The acquisition is the latest in a string of recent smart home power grabs by industry titans. While this deal isn't as high-profile as Google's $3.2 billion acquisition of Nest Labs back in January, it could arguably have a larger impact. That's because it makes Samsung the only major player with a complete home automation system.
As part of the deal, SmartThings will relocate to Palo Alto, California, to join Samsung's Open Innovation Center. The startup will continue to run as an independent subsidiary under current CEO and founder Alex Hawkinson.
In a post on the SmartThings blog, Hawkinson stated that, "It has always been our goal to create a totally open smart home platform that brings together third-party developers, device makers, and consumers.

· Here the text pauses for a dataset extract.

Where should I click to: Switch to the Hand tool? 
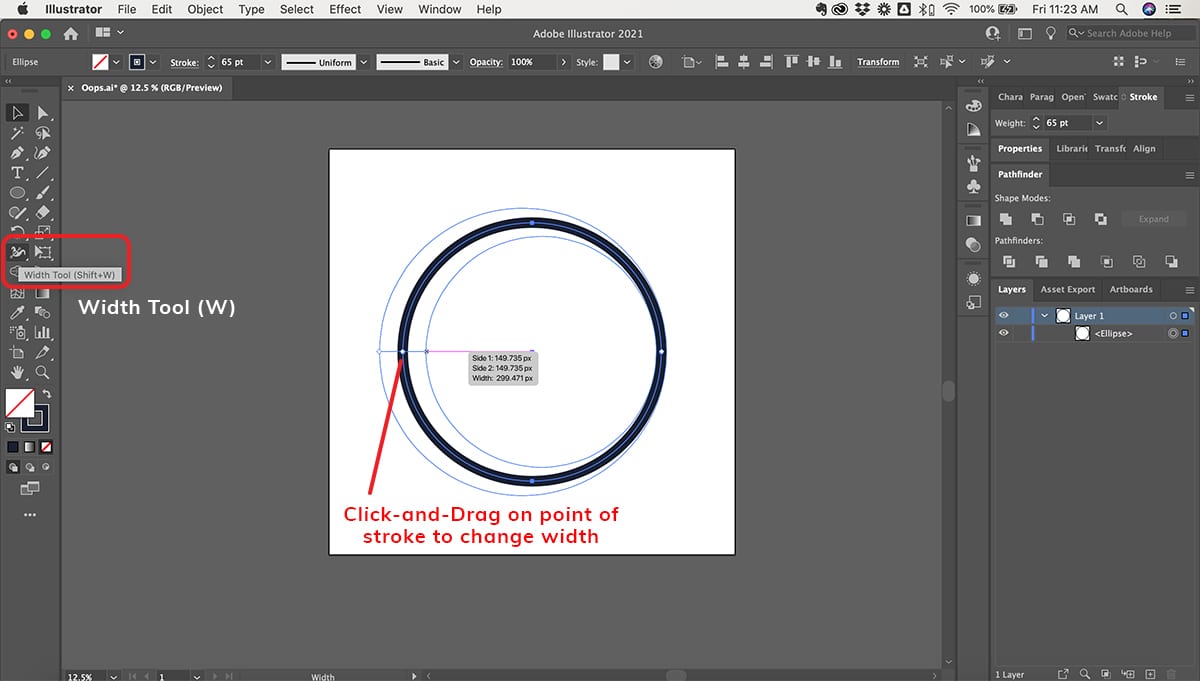(18, 372)
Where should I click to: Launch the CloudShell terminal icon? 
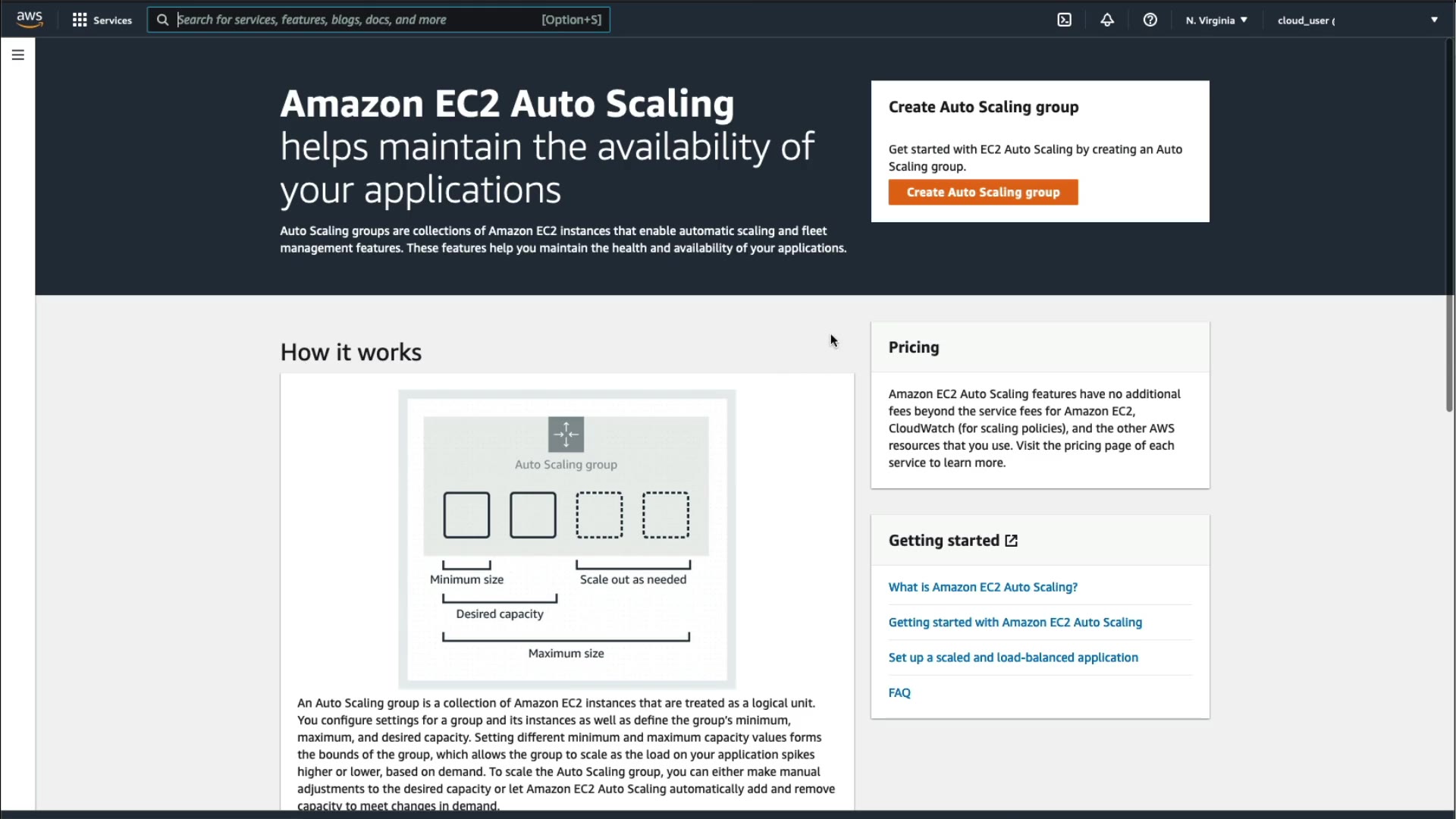1065,20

We’re thrilled that Samsung fully supports this vision."
Hawkinson told us in an interview that SmartThings first explored a partnership with Samsung a few months ago. But both companies quickly realized that they had a good DNA match and both wanted to promote an open smart home system.
If SmartThings' open platform is integrated into Samsung's product ecosystem, it would be a marked change of policy for the Korean giant. To date, Samsung's own smart home products have operated on a proprietary standard that only supported the company's own products.
In acquiring SmartThings, it seems one of the world's largest manufacturers is coming to terms with the idea that it can't go it alone in the smart home.
That's great news for the home automation market as a whole, which has labored since its inception under the divisive influence of competing closed standards. The lack of an open, unified platform has undeniably limited the potential of the so-called Internet of Things, boxing consumers into one proprietary system or another.
It's also telling that, according to Hawkinson, SmartThings intends to make its products compatible with Apple's HomeKit platform. If this integration does happen, it will be the first sign of public cooperation between two of the tech industry's fiercest rivals. Of course, we'll have to see if Apple even allows a Samsung-backed SmartThings to get onboard.
This deal has also once again validated the power of crowdsourcing platform Kickstarter, which helped bring SmartThings to market back in 2012. The startup originally sought $250,000 in funding to produce its smart hub, eventually raising more than $1.2 million from individual backers.